Pedro Marques Alves tem uma proposta para a cidade de Setúbal: pintar, no chão, os limites históricos das antigas muralhas. O arquitecto setubalense, de 31 anos, apresenta o seu projecto como "uma oportunidade barata e exequível para alterar a forma como as pessoas lêem a cidade". E espera que o percurso criado possa dinamizar o turismo e o comércio local. Mas esta não é a única ideia que em Setúbal faz caminho para reabilitar antigas estruturas defensivas da cidade.
A mulher de Marques Alves, a advogada Dalila Simões, de 37 anos, ajudou-o "com as palavras" e a "organizar as ideias". Juntos decidiram apresentar uma candidatura à iniciativa camarária Setúbal Mais Bonita, um programa em que milhares de voluntários pintam e requalificam áreas degradadas da cidade, com materiais doados por mecenas.
O arquitecto elogia o Setúbal Mais Bonita, considerando que a iniciativa "tem o dom de alterar a qualidade de vida urbana de um espaço, pelo menos visualmente, a um valor muito baixo e com apoio de voluntários". Daí à ideia de tornar visíveis as muralhas foi um passo. O casal ainda guarda o recibo da candidatura, mas o programa deste ano ignorou a proposta. "O projecto, no entanto, não perdeu o interesse, pelo que esperamos agora que a câmara, ou outras entidades da cidade, o possam levar por diante", observa Pedro Marques Alves.

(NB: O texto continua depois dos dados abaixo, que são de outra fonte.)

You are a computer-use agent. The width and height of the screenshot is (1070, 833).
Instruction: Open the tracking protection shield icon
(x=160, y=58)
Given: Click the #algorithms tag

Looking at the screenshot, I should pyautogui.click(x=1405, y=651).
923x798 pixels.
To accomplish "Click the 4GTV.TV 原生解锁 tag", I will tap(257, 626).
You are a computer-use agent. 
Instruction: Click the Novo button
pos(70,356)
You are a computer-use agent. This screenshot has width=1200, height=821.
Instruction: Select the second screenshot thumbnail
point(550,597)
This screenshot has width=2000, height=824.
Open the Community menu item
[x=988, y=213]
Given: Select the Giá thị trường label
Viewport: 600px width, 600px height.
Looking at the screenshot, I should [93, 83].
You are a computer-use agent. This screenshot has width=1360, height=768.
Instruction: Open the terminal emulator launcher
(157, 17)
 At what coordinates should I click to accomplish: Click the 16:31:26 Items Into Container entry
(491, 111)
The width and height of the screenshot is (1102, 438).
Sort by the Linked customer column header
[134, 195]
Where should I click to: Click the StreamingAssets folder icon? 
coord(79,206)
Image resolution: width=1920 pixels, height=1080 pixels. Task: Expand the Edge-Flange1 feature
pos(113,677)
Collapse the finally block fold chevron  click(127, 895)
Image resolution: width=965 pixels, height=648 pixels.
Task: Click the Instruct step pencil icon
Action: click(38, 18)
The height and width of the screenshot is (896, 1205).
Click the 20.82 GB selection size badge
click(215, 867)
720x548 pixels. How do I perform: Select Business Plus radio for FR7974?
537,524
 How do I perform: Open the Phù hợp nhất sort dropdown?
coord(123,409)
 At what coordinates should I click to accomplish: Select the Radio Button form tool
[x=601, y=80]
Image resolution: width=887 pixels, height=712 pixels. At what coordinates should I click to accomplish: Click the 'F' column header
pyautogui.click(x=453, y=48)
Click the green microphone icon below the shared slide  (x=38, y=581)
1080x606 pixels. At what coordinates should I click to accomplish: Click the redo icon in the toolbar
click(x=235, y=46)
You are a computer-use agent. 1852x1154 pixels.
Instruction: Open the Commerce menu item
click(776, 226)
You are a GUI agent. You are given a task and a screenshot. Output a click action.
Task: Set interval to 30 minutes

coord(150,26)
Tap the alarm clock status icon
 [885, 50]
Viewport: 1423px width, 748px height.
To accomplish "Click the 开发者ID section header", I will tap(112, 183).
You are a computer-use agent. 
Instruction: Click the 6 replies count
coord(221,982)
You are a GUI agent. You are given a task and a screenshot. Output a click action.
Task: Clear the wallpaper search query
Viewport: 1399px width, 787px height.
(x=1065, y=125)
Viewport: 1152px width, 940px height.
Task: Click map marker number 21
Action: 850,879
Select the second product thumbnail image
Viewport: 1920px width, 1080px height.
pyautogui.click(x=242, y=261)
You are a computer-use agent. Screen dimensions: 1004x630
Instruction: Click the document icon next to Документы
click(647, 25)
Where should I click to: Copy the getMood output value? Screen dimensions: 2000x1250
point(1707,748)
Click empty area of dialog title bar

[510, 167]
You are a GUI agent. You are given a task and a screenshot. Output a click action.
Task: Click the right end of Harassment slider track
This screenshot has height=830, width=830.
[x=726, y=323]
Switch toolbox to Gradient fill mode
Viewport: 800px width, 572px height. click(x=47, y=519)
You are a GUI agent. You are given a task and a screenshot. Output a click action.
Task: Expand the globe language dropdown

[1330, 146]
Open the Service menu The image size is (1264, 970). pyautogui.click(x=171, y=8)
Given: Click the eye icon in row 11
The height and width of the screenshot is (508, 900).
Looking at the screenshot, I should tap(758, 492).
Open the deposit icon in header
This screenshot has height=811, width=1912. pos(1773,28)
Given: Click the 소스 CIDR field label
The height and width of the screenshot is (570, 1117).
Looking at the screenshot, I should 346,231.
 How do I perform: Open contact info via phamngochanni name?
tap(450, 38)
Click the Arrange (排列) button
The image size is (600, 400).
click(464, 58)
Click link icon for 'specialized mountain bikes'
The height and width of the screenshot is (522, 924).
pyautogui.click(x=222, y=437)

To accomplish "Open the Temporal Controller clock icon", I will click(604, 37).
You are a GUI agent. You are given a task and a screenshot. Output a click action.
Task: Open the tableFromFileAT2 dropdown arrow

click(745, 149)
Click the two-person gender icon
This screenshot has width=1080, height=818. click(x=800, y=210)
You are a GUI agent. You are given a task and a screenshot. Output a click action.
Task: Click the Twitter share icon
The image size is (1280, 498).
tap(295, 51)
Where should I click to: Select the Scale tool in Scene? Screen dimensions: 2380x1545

O arquitecto acredita que marcar as muralhas no chão pode colocar Setúbal no mapa deste tipo de atracção turística a nível europeu. "Podemos criar roteiros de visita, com placas explicativas em certos locais, incrementando o comércio local, pois haverá mais sítios como atracção turística na cidade", explica.
Na Europa, existem outros exemplos de marcas no chão que se tornaram famosas. Junto ao Observatório de Greenwich, no Reino Unido, está marcada um linha que representa o histórico meridiano zero. Em Berlim, um traçado no chão denuncia o Muro. Em Aix-en-Provence, no Sul de França, é possível fazer um circuito pedestre dedicado ao pintor Paul Cézanne, seguindo placas marcadas com um "C" no piso das ruas da cidade.
Interesse público
As muralhas, as torres, as portas, as cortinas e os baluartes do centro histórico de Setúbal, resultado de uma grande obra de fortificação levada a cabo no século XVII, durante as Guerras da Restauração da Independência, para reforçar as defesas medievais, foram classificados como monumento de interesse público em Novembro passado. Os vestígios estendem-se pelas quatro freguesias mais antigas da cidade.
Mas grande parte deste património é invisível. Ao contrário de outras localidades fortificadas, como Elvas, Almeida (Guarda) ou Valença do Minho, que conservam grande parte do seu perímetro muralhado intacto, com o seu traçado perfeitamente visível em terra e através de imagens de satélite, as muralhas de Setúbal desapareceram do mapa, restando apenas alguns vestígios.
O arqueólogo Carlos Tavares da Silva lembra que há partes da muralha medieval "escondidas" sob o reboco. "A ideia de muralhas de pedra sob pedra faz parte do imaginário da população e dos turistas, embora as muralhas fossem originalmente rebocadas. Se tirassem o reboco à torre medieval quadrangular na Avenida de 22 de Dezembro, ela ficaria visível", exemplifica.
Dos baluartes sobreviventes aos terramotos e à urbanização, a recuperação tem andado a passo de caracol. A maior parte das estruturas está abandonadas, cortada por ruas ou enclausurada entre prédios. Algumas servem mesmo de fundações de casas. No Quartel do 11 — antigo baluarte da Conceição —, funciona, desde Março, uma escola de hotelaria. A câmara local comprou o edifício e o Turismo de Portugal pagou as obras de adaptação.
Para o baluarte de Santo Amaro, imóvel privado localizado numa zona com vista sobre a cidade, está previsto "um equipamento destinado a residência sénior, com apoio médico e social, na zona da encosta baixa", nas palavras do arquitecto Alexandre Berardo, responsável pelo projecto. "Estamos à espera que a Câmara de Setúbal altere o Plano Director Municipal para podermos avançar para a valorização deste património, actualmente uma estrutura esquecida pela cidade", conta.
O projecto prevê ainda a constituição de um núcleo museológico que permita ver o interior da estrutura das paredes e a descrição do sistema construtivo e materiais utilizados. Há a ideia de poder referenciar, a partir do baluarte, na paisagem urbana, locais onde se situavam pontos notáveis das antigas estruturas defensivas.
Com a construção de novos prédios estagnada, Setúbal entra agora no período da reabilitação urbana.